Get Out

One of Get Out’s key scenes occurs within its first twenty minutes, as protagonists Chris (Daniel Kaluuya) and Rose (Allison Williams) get ready for bed after a day of awkward greetings. Chris, a young black man, has just met Rose’s white parents, the Armitages, Missy (Catherine Keener) and Dean (Bradley Whitford), for the first time, and endured Dean’s clumsy attempts at post-racial posturing: He asks his daughter and her beau how long their “thang” has been going on for, he addresses Chris as “my man,” and he claims that he would have voted for Obama for a third time if he could have. For Chris, Dean’s faux-enlightened displays are run of the mill. For Rose, they’re an embarrassing affront to decency.
At night she brushes her teeth and offers apologies for her family, shocked at her dad’s lame dork schtick and disgusted by her douchebag brother, Jeremy (Caleb Landry Jones), who talks about Chris’ “genetic makeup” over dinner. But Chris is unfazed. This is what he expected, and what he’s inured to in his interactions with white people. What’s more troubling to him are his encounters with Missy and Dean’s hired help, Georgina (Betty Gabriel) and Walter (Marcus Henderson), who react to Chris’ presence with what’s best described as robotic surprise. They’re more bewildered by his arrival than he is by his hosts’ casual racism. In turn, he starts to sense that there’s something weird going on, and that’s before Get Out’s real weirdness spills out from the margins, where director Jordan Peele stores it for most of the film’s running time.

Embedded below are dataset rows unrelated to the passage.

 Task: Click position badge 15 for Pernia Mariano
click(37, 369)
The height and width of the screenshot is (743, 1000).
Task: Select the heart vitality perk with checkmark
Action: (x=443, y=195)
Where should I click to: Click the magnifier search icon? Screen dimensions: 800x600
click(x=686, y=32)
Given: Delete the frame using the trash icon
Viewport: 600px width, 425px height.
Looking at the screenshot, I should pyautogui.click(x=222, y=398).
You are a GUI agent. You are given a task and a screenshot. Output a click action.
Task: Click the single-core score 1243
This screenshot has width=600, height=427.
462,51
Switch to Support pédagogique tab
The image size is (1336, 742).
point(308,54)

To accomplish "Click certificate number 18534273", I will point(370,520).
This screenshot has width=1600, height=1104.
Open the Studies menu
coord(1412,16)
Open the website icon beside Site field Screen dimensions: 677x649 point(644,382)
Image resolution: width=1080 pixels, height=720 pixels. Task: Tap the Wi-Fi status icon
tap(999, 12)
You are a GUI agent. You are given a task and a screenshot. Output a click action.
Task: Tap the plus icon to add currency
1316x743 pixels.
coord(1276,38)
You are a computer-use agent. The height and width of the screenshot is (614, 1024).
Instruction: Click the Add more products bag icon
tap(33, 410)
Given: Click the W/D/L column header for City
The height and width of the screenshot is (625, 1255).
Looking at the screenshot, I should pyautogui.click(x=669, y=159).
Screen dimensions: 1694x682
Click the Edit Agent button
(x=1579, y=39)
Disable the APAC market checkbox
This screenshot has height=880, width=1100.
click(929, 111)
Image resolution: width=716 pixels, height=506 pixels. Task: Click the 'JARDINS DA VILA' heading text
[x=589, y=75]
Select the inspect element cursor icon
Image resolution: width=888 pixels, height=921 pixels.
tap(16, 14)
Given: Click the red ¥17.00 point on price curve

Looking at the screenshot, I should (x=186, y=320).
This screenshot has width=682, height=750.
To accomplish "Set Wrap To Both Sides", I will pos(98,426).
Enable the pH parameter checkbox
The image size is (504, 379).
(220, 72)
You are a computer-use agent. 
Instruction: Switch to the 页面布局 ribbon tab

Peele’s partner in socially minded comedy, Keegan-Michael Key, is the breakout actor from their retired sketch comedy series, Key and Peele, but Get Out has positioned Peele as the breakout storyteller. This would be a great film coming from a seasoned filmmaker. Coming from Peele, sitting in the director’s chair for the first time, it’s illuminating. His star isn’t born here, but reborn. Not that a guy with Peele’s cultural cachet is likely desperate for work, of course, but if he’s wondering where to take his career post-Key and Peele, well, he should wonder no longer and just focus on leveraging that cachet to direct more movies. It’s a given that Get Out happens to be smart and keeps its tongue glued to its cheek. It’s more a wonder that it’s so well made to boot, a polished effort threaded together with impressive, varied degrees of craft (particularly close-ups, here used to make our skin crawl right off our flesh).
Peele’s a natural behind the camera, but Get Out benefits most from its deceptively trim premise whose simplicity belies rich thematic depth. Chris and Rose go to spend a weekend with her folks in their lavish upstate New York mansion, where they’re throwing the annual Armitage bash with all their friends in attendance. Chris immediately feels out of place; events escalate from there, taking the narrative in a ghastly direction that ultimately ties back to the unsettling sensation of being the “other” in a room full of people who aren’t like you and never let you forget it. Put indelicately, Get Out is about being black and surrounded by whites who squeeze your biceps without asking, who fetishize you to your face, who analyze your blackness as if it’s a fashion trend.